ヴォグゾールのコンセプトカー設計に参加 デザインの方向性決め
公開 : 2018.07.08 16:10
AUTOCAR(とアダムス)の考える新しいコンセプトカーの概略
ヴォグゾール-オペルの舞台裏の話にはぐいぐい引きこまれた。現代の英独のデザイン様式にそこまでの共通要素があるなどとは思いもよらなかったし、印象的なクルマをこれまでにたくさん生みだしてきたことにしてもそうだ。だがほんとうに創造力を刺激してくれたのは最後の話し合いで出てきた、リュッセルスハイムのデザイナーたちを導く優れた方針だった。
とはいっても、その内容は驚くほど少ない。ひとつは、デザイン部門責任者のマーク・アダムスが最近のヴォグゾール-オペルのクルマに好んで与えている「シグネチャー・ライト」だ。現行のアストラやインシグニアをみてもおわかりのとおり、デイライトとしての機能もさることながらみごとにフロント全体に尖鋭的な印象を与えている。
またボンネットの真ん中を走るラインも、ヴォグゾールが60年守りとおしてきた精密なつくりを暗示するモチーフであり、これからのクルマも反映させるべきだとアダムスは考えている。

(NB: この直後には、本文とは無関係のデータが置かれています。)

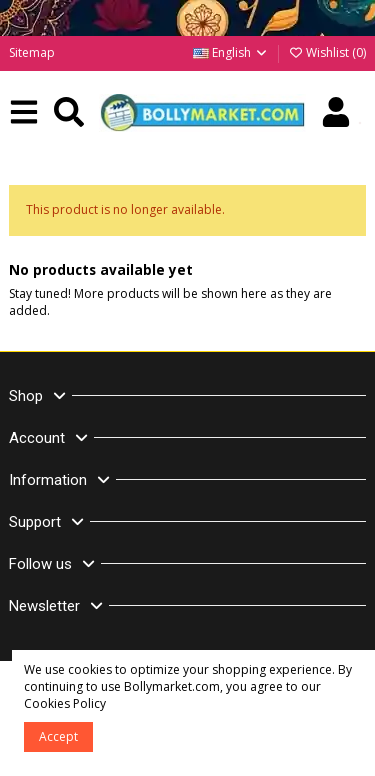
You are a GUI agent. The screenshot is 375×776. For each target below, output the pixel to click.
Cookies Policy (65, 703)
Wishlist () (327, 52)
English (231, 52)
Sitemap (32, 52)
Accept (58, 736)
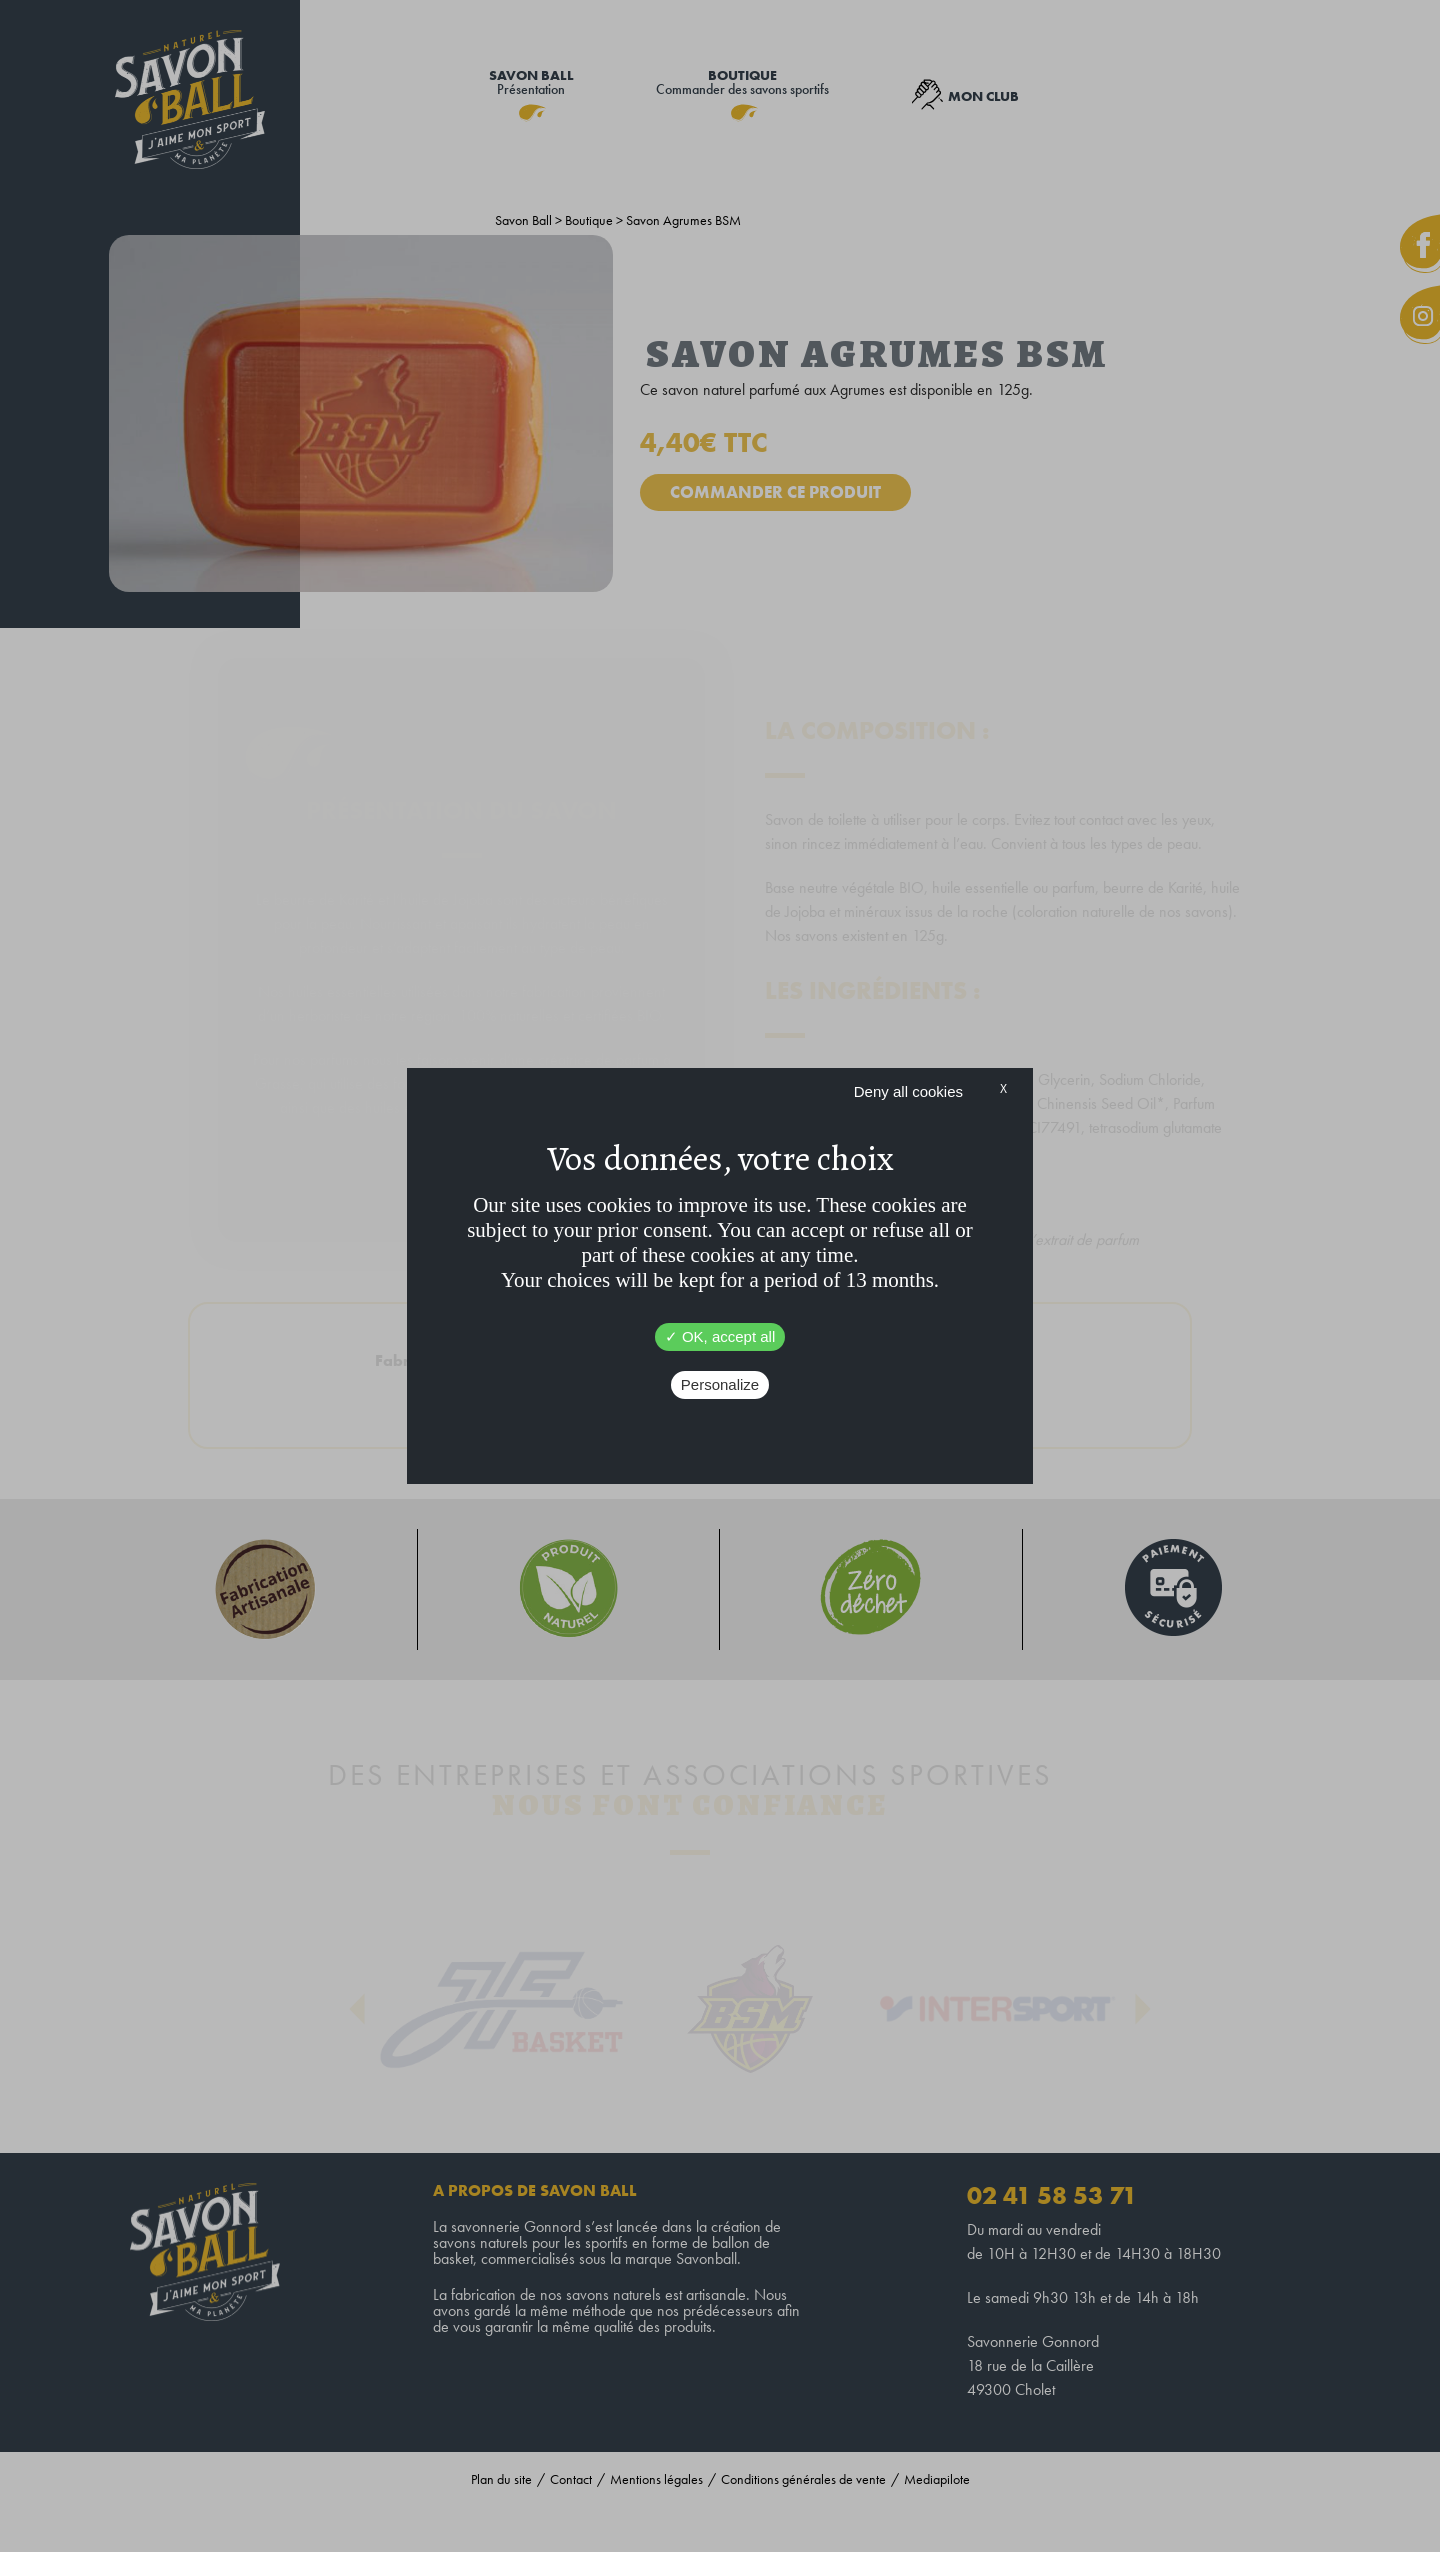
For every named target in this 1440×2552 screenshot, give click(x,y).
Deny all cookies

彼は透かし紙に描いたフロントデザインのラフスケッチを示してくれた。ボンネット中央を垂直に下りてきた線とヘッドライトを結ぶ水平の線がグリル中央の丸いエンブレムで交差するあたりに、具体的なヒントがありそうにみえた。彼はこの部分がアピールポイントになるだろうといったが、わたしも同感だ。
まだあった。彼はほかのブランドと変わりばえしないいまのグリルデザインに代わってまったく新しいデザインを求めつづけているが、それはPSA傘下となって急速に変わりつつあることの紛れもない証明になるだろう。「われわれの縄張りを確保しないといけません」という。
そして、こちらが彼らがしめす方針にもとづいて、可能なかぎり「純粋かつ大胆」にデザインしてみたDセグメントセダンのスケッチだ。このクルマには、往年のように「V」で始まる名前をつけてみたい。まだいいのが思い浮かばないが、たとえば「ヴィセロイ」なんてどうか? カタいし古臭いか。「ヴェローナ」? ぜんぜん英国的じゃないな。 「ヴィンダルー」? 英国的には違いないけど、このクルマには合わないか。